→ Brief: Output every record below exactly as it appears.

[Dataset entries]
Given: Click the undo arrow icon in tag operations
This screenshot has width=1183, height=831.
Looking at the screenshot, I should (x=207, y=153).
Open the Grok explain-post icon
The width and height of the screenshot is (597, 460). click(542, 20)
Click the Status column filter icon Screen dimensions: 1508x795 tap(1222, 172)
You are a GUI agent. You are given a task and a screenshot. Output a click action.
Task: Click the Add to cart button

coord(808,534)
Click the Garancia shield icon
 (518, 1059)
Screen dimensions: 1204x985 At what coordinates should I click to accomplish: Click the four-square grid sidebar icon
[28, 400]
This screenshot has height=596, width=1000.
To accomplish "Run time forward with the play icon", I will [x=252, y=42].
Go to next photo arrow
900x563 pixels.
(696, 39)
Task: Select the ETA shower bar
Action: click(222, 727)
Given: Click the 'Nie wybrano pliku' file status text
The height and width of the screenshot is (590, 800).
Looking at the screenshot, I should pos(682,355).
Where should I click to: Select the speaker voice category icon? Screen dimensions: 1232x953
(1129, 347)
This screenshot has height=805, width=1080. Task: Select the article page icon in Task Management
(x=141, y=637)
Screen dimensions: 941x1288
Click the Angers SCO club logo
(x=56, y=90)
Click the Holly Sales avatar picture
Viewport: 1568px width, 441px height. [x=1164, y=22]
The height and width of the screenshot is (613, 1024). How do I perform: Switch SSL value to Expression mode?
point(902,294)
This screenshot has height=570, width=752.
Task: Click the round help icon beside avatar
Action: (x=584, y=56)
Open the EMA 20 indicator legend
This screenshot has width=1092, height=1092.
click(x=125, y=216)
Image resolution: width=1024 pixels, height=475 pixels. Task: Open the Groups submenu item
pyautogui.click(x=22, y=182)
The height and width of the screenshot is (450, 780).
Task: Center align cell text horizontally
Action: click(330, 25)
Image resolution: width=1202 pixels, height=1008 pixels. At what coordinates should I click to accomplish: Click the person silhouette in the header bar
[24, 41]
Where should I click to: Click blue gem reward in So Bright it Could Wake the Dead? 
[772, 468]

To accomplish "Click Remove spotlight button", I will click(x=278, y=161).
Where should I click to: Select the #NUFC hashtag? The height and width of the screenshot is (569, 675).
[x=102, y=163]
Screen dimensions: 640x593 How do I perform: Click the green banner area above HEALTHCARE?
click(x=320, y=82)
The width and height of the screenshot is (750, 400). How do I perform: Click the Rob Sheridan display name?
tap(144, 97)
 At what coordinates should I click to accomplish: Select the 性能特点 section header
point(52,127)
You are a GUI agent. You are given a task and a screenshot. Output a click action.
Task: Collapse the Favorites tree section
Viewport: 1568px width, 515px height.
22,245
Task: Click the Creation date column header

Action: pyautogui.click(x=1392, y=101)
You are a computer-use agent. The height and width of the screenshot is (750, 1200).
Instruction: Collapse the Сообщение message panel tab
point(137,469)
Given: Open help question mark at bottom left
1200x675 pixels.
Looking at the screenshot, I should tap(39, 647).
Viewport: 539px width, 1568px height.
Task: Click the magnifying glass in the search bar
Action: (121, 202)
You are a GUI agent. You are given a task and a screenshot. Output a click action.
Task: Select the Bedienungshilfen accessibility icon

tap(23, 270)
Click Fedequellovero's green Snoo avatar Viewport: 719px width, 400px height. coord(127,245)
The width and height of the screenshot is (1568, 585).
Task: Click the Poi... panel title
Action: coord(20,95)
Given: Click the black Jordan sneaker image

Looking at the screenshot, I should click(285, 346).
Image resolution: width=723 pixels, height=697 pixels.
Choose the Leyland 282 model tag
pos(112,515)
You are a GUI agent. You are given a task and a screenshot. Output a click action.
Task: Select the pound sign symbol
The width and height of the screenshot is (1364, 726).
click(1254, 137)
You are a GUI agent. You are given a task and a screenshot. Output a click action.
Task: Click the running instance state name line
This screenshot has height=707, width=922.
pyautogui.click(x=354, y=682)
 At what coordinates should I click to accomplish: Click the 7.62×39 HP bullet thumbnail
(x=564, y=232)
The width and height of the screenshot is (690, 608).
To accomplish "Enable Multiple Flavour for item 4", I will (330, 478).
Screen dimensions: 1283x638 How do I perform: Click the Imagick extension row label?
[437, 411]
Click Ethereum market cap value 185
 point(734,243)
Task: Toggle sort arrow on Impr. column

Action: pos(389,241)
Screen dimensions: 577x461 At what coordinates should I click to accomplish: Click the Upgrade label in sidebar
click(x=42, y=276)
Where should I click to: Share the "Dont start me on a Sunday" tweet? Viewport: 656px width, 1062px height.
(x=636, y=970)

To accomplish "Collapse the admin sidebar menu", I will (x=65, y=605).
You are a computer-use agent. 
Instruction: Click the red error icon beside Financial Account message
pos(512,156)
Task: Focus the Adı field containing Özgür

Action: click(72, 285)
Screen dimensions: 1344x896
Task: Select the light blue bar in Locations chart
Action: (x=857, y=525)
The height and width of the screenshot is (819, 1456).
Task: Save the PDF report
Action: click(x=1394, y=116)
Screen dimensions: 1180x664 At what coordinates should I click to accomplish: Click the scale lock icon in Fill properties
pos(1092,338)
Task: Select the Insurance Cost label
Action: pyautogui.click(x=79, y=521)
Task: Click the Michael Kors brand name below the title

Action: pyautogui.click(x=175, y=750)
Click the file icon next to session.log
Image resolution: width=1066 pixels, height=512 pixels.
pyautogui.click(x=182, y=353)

→ Result for this exercise:
Given: Click the undo arrow icon in tag operations
This screenshot has width=1183, height=831.
Looking at the screenshot, I should (x=207, y=153).
Open the Grok explain-post icon
The width and height of the screenshot is (597, 460). click(542, 20)
Click the Status column filter icon Screen dimensions: 1508x795 tap(1222, 172)
You are a GUI agent. You are given a task and a screenshot. Output a click action.
Task: Click the Add to cart button

coord(808,534)
Click the Garancia shield icon
 (518, 1059)
Screen dimensions: 1204x985 At what coordinates should I click to accomplish: Click the four-square grid sidebar icon
[28, 400]
This screenshot has height=596, width=1000.
To accomplish "Run time forward with the play icon", I will [x=252, y=42].
Go to next photo arrow
900x563 pixels.
(696, 39)
Task: Select the ETA shower bar
Action: click(222, 727)
Given: Click the 'Nie wybrano pliku' file status text
The height and width of the screenshot is (590, 800).
Looking at the screenshot, I should pos(682,355).
Where should I click to: Select the speaker voice category icon? Screen dimensions: 1232x953
(1129, 347)
This screenshot has height=805, width=1080. Task: Select the article page icon in Task Management
(x=141, y=637)
Screen dimensions: 941x1288
Click the Angers SCO club logo
(x=56, y=90)
Click the Holly Sales avatar picture
Viewport: 1568px width, 441px height. [x=1164, y=22]
The height and width of the screenshot is (613, 1024). How do I perform: Switch SSL value to Expression mode?
point(902,294)
This screenshot has height=570, width=752.
Task: Click the round help icon beside avatar
Action: (x=584, y=56)
Open the EMA 20 indicator legend
This screenshot has width=1092, height=1092.
click(x=125, y=216)
Image resolution: width=1024 pixels, height=475 pixels. Task: Open the Groups submenu item
pyautogui.click(x=22, y=182)
The height and width of the screenshot is (450, 780).
Task: Center align cell text horizontally
Action: click(330, 25)
Image resolution: width=1202 pixels, height=1008 pixels. At what coordinates should I click to accomplish: Click the person silhouette in the header bar
[24, 41]
Where should I click to: Click blue gem reward in So Bright it Could Wake the Dead? 
[772, 468]

To accomplish "Click Remove spotlight button", I will click(x=278, y=161).
Where should I click to: Select the #NUFC hashtag? The height and width of the screenshot is (569, 675).
[x=102, y=163]
Screen dimensions: 640x593 How do I perform: Click the green banner area above HEALTHCARE?
click(x=320, y=82)
The width and height of the screenshot is (750, 400). How do I perform: Click the Rob Sheridan display name?
tap(144, 97)
 At what coordinates should I click to accomplish: Select the 性能特点 section header
point(52,127)
You are a GUI agent. You are given a task and a screenshot. Output a click action.
Task: Collapse the Favorites tree section
Viewport: 1568px width, 515px height.
22,245
Task: Click the Creation date column header

Action: pyautogui.click(x=1392, y=101)
You are a computer-use agent. The height and width of the screenshot is (750, 1200).
Instruction: Collapse the Сообщение message panel tab
point(137,469)
Given: Open help question mark at bottom left
1200x675 pixels.
Looking at the screenshot, I should tap(39, 647).
Viewport: 539px width, 1568px height.
Task: Click the magnifying glass in the search bar
Action: (121, 202)
You are a GUI agent. You are given a task and a screenshot. Output a click action.
Task: Select the Bedienungshilfen accessibility icon

tap(23, 270)
Click Fedequellovero's green Snoo avatar Viewport: 719px width, 400px height. coord(127,245)
The width and height of the screenshot is (1568, 585).
Task: Click the Poi... panel title
Action: coord(20,95)
Given: Click the black Jordan sneaker image

Looking at the screenshot, I should click(285, 346).
Image resolution: width=723 pixels, height=697 pixels.
Choose the Leyland 282 model tag
pos(112,515)
You are a GUI agent. You are given a task and a screenshot. Output a click action.
Task: Select the pound sign symbol
The width and height of the screenshot is (1364, 726).
click(1254, 137)
You are a GUI agent. You are given a task and a screenshot. Output a click action.
Task: Click the running instance state name line
This screenshot has height=707, width=922.
pyautogui.click(x=354, y=682)
 At what coordinates should I click to accomplish: Click the 7.62×39 HP bullet thumbnail
(x=564, y=232)
The width and height of the screenshot is (690, 608).
To accomplish "Enable Multiple Flavour for item 4", I will (330, 478).
Screen dimensions: 1283x638 How do I perform: Click the Imagick extension row label?
[437, 411]
Click Ethereum market cap value 185
 point(734,243)
Task: Toggle sort arrow on Impr. column

Action: pos(389,241)
Screen dimensions: 577x461 At what coordinates should I click to accomplish: Click the Upgrade label in sidebar
click(x=42, y=276)
Where should I click to: Share the "Dont start me on a Sunday" tweet? Viewport: 656px width, 1062px height.
(x=636, y=970)

To accomplish "Collapse the admin sidebar menu", I will (x=65, y=605).
You are a computer-use agent. 
Instruction: Click the red error icon beside Financial Account message
pos(512,156)
Task: Focus the Adı field containing Özgür

Action: click(72, 285)
Screen dimensions: 1344x896
Task: Select the light blue bar in Locations chart
Action: (x=857, y=525)
The height and width of the screenshot is (819, 1456).
Task: Save the PDF report
Action: click(x=1394, y=116)
Screen dimensions: 1180x664 At what coordinates should I click to accomplish: Click the scale lock icon in Fill properties
pos(1092,338)
Task: Select the Insurance Cost label
Action: pyautogui.click(x=79, y=521)
Task: Click the Michael Kors brand name below the title

Action: pyautogui.click(x=175, y=750)
Click the file icon next to session.log
Image resolution: width=1066 pixels, height=512 pixels.
pyautogui.click(x=182, y=353)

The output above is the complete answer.